▶ _Saved data entries_:

+ + + +

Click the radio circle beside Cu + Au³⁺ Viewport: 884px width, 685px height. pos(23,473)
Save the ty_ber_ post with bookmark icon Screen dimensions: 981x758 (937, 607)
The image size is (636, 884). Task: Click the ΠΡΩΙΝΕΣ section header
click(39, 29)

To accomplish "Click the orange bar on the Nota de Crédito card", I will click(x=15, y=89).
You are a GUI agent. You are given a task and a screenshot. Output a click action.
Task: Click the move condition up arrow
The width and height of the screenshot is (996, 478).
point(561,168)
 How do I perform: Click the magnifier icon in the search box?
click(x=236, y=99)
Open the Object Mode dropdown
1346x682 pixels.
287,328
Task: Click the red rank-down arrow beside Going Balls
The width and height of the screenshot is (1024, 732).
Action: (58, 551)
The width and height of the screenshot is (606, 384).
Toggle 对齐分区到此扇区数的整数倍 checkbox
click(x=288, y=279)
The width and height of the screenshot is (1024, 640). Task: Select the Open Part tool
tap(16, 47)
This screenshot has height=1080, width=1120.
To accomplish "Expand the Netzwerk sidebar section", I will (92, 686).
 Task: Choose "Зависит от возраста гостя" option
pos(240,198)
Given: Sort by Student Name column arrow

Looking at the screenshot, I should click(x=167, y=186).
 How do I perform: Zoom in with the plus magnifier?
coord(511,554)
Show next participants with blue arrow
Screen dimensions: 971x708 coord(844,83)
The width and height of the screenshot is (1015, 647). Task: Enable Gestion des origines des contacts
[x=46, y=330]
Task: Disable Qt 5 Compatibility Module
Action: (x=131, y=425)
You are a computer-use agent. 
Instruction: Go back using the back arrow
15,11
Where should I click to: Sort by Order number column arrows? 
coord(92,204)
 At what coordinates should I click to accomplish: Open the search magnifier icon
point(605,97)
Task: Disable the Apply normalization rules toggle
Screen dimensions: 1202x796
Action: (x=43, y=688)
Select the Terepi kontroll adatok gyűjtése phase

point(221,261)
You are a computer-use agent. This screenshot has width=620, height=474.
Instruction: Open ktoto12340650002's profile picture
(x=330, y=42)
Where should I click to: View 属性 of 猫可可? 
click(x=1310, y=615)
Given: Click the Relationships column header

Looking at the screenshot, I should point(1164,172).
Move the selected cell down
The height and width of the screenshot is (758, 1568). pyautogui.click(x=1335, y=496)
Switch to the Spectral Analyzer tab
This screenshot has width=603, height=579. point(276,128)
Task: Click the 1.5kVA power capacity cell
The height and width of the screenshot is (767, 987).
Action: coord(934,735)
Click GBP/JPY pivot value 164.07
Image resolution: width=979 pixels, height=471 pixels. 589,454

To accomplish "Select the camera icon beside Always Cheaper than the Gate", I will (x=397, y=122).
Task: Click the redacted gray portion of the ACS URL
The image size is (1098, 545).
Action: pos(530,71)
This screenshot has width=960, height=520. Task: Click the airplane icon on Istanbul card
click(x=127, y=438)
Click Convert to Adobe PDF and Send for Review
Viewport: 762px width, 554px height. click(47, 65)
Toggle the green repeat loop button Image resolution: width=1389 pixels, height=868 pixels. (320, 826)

+ + + +

▶ _YOUR GOAL_:
Give the number of lines in the entries above that include the string "will". Write nothing but that number.

▶ _OUTPUT BELOW_:
3